A week after his death and the newly-released Purple Mountains album is playing before a commemorative screening of Silver Jew, a 2007 documentary following David and his band on their Israel tour. I’m introducing the film with a reading from Actual Air, and it strikes me that this will be the first time I’ve read in public since the mortally wounding event of my bar mitzvah. I start reading, shaky as I reel from the memory. But then I remember this book, these words, my favourite singer who couldn’t sing. My hands regain their hold, my speech its flow. I read from ‘Now II’, ‘Democractic Vistas’, ‘Self- Portrait at 28’, soaking in their rhythm, their humour, their perfectly sensical nonsense. I return to my seat, the book getting passed around like a sacred tome.
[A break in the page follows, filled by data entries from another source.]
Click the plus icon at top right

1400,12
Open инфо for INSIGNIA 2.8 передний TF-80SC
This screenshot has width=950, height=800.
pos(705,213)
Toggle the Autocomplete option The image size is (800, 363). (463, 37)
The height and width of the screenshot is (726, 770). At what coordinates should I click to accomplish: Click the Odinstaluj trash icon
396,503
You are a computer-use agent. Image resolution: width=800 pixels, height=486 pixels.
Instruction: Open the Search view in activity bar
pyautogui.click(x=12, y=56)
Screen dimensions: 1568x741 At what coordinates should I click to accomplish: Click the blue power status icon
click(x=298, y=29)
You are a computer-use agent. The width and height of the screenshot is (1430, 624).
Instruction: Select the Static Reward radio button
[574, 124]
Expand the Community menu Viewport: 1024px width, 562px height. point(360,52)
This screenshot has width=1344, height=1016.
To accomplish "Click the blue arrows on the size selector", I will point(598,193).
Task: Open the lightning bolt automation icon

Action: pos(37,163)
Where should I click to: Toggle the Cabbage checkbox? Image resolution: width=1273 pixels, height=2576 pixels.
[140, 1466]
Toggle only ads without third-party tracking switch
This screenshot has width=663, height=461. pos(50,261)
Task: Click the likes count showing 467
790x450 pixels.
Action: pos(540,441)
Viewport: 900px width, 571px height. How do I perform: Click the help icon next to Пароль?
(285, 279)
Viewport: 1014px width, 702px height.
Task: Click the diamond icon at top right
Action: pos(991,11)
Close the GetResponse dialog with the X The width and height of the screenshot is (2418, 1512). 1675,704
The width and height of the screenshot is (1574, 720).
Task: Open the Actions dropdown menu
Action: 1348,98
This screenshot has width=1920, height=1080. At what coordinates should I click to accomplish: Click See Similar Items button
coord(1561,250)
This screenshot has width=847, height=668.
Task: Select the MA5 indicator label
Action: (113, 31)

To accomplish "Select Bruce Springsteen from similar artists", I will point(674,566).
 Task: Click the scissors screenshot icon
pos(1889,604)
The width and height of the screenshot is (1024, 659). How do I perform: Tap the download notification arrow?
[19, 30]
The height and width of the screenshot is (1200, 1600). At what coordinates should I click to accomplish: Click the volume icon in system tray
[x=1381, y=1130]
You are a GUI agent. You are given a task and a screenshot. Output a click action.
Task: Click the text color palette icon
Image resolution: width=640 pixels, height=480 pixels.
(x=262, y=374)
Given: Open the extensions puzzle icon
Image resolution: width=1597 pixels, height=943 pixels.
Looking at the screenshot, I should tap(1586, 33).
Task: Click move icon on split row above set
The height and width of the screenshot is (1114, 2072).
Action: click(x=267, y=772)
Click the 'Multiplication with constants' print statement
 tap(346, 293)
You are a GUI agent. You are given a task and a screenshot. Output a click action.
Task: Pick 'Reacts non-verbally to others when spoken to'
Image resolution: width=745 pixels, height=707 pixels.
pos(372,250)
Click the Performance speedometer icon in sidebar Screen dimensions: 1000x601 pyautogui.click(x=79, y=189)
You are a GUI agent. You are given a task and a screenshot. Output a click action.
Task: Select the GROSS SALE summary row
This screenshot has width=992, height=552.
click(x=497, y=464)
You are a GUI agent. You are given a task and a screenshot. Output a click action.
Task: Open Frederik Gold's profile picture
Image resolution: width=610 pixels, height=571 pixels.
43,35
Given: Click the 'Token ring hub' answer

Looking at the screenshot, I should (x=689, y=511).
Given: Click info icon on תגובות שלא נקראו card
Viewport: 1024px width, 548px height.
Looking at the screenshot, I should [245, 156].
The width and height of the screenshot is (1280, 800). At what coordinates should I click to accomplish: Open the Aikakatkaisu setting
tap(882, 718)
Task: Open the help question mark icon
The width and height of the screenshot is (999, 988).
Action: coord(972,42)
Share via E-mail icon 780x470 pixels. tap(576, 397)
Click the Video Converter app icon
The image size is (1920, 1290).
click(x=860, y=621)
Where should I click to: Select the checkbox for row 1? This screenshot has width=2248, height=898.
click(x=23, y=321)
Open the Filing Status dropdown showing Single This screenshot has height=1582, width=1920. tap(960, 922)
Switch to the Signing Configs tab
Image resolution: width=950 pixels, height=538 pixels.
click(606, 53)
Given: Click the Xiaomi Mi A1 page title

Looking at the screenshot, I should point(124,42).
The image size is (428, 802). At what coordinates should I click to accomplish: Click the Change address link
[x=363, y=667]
People are interested: it’s still limited, still hard to find. I wait, more anxious than I’d care to admit about my copy circling back in the same state it left me in. It’s fine. I’m fine. The film’s about to start.

*

 

There’s a short story by the Serbian writer Danilo Kiš called The Encyclopaedia of the Dead (A Whole Life). It concerns, unsurprisingly, an encyclopaedia; one that painstakingly records “the multitude of details that make up a human life”. The names of a person’s childhood friends, the colour of their wedding dress, the authors of their old textbooks; nothing escapes the attention of the encyclopaedia’s compilers. It is noteworthy for this, and for one another reason: in its pages lie no mention of famous people. Nowhere in the encyclopaedia is there a reference to anyone who might appear, or has appeared, in any other encyclopaedia. It exists simply to document “the sum total of everyday occurrences of ordinary folk”.

David probably imagined a place for himself in such an encyclopaedia; that he had too few fans, too few followers to merit inclusion anywhere else. Fortunately, he’d be mistaken. What he has is something better: a living encyclopaedia, his life infinitely documented through those many, many, devoted fans eager to share how much he meant to them. This is my entry.

Dan Levy is a writer and film curator from London. 

Dana Margolin is an artist, and fronts the band Porridge Radio.